10. ADaM has its own terminology - Although limited compared to SDTM, ADaM has its own CDISC-CT e.g. for DTYPE variable - Of course SDTM CDISC-CT should be maintained
FDA recognizes that studies are conducted over many years, during which time versions of a terminology may change. Sponsors should use the most recent version of the dictionary available at the start of a clinical or nonclinical study. It is common to have different studies use different versions of the same dictionary within the same application (e.g., NDA, BLA)……. Regardless of the specific versions used for individual studies, pooled analyses (e.g., for an integrated summary of safety) should be conducted using a single version of a terminology. The current version should be used at the time that data across studies are pooled……"

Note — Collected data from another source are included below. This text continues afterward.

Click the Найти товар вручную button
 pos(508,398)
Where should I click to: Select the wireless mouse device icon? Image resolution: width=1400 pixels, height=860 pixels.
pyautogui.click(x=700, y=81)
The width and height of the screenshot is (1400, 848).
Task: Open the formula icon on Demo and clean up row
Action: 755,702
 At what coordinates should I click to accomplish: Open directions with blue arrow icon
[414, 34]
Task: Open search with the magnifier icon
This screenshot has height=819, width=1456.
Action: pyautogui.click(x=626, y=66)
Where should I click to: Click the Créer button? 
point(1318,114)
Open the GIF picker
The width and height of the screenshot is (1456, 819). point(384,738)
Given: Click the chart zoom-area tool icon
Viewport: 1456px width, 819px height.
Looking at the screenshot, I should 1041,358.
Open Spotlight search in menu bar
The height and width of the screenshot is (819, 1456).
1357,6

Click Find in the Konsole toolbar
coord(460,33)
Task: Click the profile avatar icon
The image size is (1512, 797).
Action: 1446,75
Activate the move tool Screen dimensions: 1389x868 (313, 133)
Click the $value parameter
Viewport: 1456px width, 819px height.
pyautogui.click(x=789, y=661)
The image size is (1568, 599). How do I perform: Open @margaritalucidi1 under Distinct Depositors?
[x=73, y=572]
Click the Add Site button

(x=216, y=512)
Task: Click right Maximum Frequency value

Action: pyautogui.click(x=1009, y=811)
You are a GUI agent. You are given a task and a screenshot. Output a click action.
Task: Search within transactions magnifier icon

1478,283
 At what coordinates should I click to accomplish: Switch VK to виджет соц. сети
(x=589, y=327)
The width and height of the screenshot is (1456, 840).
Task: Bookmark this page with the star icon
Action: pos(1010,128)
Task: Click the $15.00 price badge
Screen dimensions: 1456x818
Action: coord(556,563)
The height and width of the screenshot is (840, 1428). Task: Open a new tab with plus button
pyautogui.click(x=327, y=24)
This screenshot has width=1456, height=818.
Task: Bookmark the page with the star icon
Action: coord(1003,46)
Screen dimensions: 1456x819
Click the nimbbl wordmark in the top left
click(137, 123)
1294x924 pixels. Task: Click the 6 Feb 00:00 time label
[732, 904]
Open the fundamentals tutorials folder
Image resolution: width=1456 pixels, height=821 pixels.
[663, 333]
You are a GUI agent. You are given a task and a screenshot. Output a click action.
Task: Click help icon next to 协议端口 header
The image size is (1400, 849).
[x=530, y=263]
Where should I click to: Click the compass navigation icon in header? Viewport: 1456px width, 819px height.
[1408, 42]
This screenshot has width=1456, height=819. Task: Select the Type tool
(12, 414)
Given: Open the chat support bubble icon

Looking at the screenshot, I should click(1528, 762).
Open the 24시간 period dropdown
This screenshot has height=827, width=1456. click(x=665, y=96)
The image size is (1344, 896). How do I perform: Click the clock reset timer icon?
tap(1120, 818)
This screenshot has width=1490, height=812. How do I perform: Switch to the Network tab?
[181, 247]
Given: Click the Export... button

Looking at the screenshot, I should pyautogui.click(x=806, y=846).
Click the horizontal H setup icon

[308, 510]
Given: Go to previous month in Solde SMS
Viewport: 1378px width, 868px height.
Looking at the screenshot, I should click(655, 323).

This means that in a submission package individual study SDTM packages should maintain the CDISC-CT version you used at the time of Clinical Study Report creation (if you did the analysis with CDISC standards) . - There is not yet a standard approach on where to handle up-versioning / migration to most recent version of the terminology (or medical dictionary). Some sponsors create pooled SDTMs from individual SDTMs where they ‘align’ version differences, others apply changes directly in the ADaM. - For Medical dictionary “it does seem”, given the availability of special variables in the ADaM OCCDS class, that the recommended approach for up-versioning medical dictionaries such as MedDRA, is ADaM.